-- Begin DATA ROWS --

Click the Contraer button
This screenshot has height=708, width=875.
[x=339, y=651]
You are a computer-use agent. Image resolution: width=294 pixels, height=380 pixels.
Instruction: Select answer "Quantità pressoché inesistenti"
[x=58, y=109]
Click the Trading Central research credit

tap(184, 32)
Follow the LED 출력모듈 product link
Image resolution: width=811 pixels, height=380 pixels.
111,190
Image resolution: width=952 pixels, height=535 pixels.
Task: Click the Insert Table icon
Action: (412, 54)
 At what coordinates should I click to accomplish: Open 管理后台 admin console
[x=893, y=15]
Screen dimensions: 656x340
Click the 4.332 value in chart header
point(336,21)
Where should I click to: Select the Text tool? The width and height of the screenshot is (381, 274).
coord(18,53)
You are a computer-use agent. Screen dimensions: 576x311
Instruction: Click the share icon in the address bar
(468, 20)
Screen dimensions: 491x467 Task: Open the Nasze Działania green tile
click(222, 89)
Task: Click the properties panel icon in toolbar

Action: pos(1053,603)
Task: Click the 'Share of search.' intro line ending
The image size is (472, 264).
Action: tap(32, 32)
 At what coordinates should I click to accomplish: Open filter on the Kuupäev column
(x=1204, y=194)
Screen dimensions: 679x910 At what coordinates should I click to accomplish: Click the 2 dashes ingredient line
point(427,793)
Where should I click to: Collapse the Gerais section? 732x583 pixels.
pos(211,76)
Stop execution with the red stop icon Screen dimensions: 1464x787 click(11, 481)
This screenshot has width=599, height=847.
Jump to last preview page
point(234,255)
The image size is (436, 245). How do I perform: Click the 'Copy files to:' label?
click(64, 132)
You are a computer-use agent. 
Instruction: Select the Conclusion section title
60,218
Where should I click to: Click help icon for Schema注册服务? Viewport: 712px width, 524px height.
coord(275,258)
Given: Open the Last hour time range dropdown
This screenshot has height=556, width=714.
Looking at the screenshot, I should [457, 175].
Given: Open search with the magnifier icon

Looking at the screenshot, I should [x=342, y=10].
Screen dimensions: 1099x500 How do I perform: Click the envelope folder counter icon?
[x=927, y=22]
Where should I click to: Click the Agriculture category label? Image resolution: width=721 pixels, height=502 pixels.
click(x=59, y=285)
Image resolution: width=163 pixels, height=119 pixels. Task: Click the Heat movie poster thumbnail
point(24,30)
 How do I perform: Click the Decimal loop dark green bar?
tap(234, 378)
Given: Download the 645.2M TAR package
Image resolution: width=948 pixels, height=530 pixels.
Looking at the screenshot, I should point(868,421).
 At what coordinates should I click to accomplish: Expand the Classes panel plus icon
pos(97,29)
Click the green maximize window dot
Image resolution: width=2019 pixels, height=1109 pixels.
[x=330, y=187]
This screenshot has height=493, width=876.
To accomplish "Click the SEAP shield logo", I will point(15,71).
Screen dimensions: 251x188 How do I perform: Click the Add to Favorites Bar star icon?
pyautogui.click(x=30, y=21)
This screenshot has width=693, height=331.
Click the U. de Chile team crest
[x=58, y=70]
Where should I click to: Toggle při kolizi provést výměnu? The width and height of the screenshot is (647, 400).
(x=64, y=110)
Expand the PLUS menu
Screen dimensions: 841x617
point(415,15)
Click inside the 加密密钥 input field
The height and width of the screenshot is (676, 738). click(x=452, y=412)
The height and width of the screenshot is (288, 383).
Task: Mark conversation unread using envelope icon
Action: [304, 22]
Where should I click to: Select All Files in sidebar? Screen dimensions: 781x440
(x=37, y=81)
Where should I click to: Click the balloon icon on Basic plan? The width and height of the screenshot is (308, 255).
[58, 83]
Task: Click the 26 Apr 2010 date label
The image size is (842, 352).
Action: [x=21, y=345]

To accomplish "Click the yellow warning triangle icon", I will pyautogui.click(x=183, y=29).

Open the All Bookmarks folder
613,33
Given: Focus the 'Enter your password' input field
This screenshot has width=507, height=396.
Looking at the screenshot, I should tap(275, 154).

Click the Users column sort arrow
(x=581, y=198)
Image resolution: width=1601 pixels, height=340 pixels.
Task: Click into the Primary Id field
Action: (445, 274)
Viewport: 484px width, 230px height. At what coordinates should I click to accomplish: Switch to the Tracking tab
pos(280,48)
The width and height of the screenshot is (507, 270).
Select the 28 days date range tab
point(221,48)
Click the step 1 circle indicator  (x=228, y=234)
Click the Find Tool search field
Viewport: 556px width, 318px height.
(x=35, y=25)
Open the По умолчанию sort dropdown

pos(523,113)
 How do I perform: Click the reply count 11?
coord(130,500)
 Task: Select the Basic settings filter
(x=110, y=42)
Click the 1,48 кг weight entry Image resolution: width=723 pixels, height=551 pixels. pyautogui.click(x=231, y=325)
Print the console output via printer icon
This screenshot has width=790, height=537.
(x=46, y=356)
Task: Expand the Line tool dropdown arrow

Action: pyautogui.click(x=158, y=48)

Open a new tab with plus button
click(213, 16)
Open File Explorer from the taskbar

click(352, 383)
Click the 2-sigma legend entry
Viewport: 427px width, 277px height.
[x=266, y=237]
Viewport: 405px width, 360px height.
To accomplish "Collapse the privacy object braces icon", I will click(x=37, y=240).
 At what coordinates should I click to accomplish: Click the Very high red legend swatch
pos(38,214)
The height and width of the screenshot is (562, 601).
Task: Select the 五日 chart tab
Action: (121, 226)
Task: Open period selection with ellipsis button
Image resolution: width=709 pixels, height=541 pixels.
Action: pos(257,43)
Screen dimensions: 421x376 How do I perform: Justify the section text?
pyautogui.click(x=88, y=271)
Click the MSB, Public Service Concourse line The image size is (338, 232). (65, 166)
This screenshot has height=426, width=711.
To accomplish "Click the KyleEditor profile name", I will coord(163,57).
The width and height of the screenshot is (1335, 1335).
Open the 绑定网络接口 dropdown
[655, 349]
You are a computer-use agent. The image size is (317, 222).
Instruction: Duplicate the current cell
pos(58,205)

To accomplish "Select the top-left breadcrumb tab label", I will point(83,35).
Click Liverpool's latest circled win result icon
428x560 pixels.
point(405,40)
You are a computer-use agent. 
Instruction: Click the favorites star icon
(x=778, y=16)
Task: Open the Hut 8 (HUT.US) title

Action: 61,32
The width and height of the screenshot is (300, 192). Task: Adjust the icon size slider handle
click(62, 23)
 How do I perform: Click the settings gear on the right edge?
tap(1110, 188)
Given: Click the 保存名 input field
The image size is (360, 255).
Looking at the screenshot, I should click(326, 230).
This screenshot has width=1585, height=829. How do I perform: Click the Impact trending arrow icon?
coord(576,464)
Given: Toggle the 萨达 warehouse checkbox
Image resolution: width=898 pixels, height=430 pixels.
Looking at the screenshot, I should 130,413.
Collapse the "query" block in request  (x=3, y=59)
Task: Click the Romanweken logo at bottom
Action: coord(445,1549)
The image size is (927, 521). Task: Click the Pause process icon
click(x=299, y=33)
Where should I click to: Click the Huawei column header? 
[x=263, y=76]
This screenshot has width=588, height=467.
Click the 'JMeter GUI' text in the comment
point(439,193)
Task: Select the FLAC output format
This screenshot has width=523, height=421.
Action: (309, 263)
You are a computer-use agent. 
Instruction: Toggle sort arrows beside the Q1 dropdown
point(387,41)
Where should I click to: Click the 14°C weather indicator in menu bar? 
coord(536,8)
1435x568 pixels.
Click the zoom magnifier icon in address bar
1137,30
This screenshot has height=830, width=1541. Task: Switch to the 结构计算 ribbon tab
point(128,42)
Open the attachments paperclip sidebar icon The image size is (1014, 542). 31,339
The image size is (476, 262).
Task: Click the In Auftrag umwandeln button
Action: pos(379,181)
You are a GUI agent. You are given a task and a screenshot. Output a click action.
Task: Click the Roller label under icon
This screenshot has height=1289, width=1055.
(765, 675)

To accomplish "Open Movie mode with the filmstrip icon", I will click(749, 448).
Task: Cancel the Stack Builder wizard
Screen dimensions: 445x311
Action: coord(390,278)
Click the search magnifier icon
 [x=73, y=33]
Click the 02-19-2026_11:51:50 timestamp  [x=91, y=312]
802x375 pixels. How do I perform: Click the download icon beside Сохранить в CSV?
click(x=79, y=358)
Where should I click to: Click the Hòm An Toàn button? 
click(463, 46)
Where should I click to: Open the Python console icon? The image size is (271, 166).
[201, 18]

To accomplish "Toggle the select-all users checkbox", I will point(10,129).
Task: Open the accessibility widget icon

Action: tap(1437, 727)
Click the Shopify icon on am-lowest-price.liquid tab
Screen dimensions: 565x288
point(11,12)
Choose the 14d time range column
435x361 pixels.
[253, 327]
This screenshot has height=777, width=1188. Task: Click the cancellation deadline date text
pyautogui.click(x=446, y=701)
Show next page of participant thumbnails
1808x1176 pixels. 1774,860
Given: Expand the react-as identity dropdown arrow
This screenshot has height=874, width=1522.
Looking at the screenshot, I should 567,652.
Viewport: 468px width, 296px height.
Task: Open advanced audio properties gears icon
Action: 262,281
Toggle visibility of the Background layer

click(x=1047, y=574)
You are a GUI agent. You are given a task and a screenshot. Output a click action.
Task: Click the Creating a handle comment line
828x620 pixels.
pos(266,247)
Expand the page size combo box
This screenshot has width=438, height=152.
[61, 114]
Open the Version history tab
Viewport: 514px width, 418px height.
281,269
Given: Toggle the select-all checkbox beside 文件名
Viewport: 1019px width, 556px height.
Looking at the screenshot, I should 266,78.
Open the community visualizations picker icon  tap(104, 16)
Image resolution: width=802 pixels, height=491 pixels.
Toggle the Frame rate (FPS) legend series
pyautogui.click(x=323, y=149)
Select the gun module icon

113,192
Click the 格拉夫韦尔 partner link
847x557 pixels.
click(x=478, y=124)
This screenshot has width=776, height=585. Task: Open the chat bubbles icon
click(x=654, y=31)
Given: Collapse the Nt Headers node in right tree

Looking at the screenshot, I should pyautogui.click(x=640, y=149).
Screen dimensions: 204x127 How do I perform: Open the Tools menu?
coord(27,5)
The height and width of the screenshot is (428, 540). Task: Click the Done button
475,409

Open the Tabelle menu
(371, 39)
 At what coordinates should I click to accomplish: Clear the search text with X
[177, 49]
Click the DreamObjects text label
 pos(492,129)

-- End DATA ROWS --

=== EXERCISE BRIEF ===
Retype the lines from the line containing "Given: Open search with the magnifier icon" through the line containing "[x=927, y=22]", including both of those lines, with nothing changed.

=== RESULT OF THE EXERCISE ===
Given: Open search with the magnifier icon

Looking at the screenshot, I should [x=342, y=10].
Screen dimensions: 1099x500 How do I perform: Click the envelope folder counter icon?
[x=927, y=22]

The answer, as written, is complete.